Roth and colleagues investigated the effects of bilateral stereotactic pallido-thalamic tractotomy in three subjects with Parkinson’s disease with PSG before and after the surgery. The patients had a significant increase in total sleep time and sleep efficiency and a reduction in latency to REM sleep [46]. The authors propose that the alterations in sleep could be related to improved motor symptoms or post-surgical reduction of medications. Favre and colleagues reported subjective changes in motor and non-motor symptoms based on questionnaires before and after unilateral or simultaneous bilateral pallidotomy in 44 patients [47]. One of the parameters evaluated was sleep, with 59 % of patients reporting improvement in sleep following unilateral pallidotomy and 47 % of patients reporting improvement in sleep following simultaneous bilateral pallidotomy. It is unclear if these changes were related to improvement in motor symptoms, altered medications, or lesional effects on sleep architecture.

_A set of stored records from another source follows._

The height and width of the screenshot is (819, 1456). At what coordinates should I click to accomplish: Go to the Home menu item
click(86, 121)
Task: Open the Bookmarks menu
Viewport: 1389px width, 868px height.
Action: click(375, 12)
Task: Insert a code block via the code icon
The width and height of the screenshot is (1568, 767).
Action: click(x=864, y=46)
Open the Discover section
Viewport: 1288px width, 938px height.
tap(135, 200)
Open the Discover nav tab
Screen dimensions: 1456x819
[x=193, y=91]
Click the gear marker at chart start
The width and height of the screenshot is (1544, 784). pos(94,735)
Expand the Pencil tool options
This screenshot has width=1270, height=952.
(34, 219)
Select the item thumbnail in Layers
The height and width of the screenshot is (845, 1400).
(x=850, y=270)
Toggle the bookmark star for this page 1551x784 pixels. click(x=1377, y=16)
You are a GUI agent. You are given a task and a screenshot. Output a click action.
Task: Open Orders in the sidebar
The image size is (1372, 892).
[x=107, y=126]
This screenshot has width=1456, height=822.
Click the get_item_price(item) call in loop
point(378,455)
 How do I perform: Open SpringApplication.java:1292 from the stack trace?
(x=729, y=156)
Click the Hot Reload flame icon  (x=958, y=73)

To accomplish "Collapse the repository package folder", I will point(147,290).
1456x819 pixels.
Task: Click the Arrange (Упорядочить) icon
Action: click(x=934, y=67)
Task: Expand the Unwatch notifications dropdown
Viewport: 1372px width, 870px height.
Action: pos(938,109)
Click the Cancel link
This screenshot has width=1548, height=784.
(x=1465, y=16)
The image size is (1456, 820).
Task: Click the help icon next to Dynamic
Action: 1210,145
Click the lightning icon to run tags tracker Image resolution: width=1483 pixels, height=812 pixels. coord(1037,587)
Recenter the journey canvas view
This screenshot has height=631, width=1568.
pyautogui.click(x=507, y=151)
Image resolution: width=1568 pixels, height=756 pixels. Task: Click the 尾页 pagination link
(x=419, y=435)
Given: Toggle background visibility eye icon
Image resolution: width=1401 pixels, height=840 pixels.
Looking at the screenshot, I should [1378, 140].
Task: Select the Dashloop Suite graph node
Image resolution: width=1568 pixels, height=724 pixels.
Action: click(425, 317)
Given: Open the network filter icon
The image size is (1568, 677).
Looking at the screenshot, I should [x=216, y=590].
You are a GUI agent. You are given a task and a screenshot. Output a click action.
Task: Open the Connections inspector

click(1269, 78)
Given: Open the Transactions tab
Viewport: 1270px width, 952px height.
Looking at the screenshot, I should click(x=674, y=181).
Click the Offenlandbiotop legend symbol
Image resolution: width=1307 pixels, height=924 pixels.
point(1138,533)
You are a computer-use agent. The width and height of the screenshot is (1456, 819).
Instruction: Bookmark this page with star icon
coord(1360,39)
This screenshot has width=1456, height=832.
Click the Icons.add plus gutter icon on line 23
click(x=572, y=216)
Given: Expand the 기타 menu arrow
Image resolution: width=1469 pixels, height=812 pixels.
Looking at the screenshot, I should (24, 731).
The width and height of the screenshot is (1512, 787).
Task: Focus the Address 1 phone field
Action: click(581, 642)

In addition to DBS and lesional therapies for Parkinson’s disease, another surgical therapy includes placement of an intrajejunal tube to administer continuous drug delivery with levodopa/carbidopa intestinal gel (LCIG) [48]. In addition to its influence on motor symptoms, the effects of this therapy on sleep quality and other non-motor symptoms have also been investigated. In an open label assessment, 22 subjects who received levodopa/carbidopa intrajejunal infusion were evaluated at baseline and after 6 months with the non-motor symptoms scale (NMSS) as the primary outcome measure. Additionally, 13 subjects were evaluated with the Parkinson’s disease sleep scale (PDSS). The results showed a significant improvement in several domains of NMSS, including the sleep/fatigue domain and a significant improvement in the PDSS [49]. In another open label evaluation, 14 subjects were evaluated with the NMSS and the PDSS at baseline and at an average of 24 months after beginning therapy with LCIG. This study also showed a significant improvement in PDSS and a trend toward improvement in the sleep/fatigue domain of the NMSS [50]. Zibetti and colleagues report an additional open label evaluation of 12 subjects at baseline and 2–4 months after initiation of LCIG [51]. They report a 30 % improvement in subjective sleep symptoms and a 31 % improvement in subjective daytime sleepiness. The improvement in subjective sleep quality in these three studies is likely multifactorial, related to improved motor symptoms, altered dopaminergic medications, placebo effect, or other causes. As more patients undergo this therapy, controlled trials with more subjects and with objective PSG evaluation of sleep architecture should help to further elucidate these changes.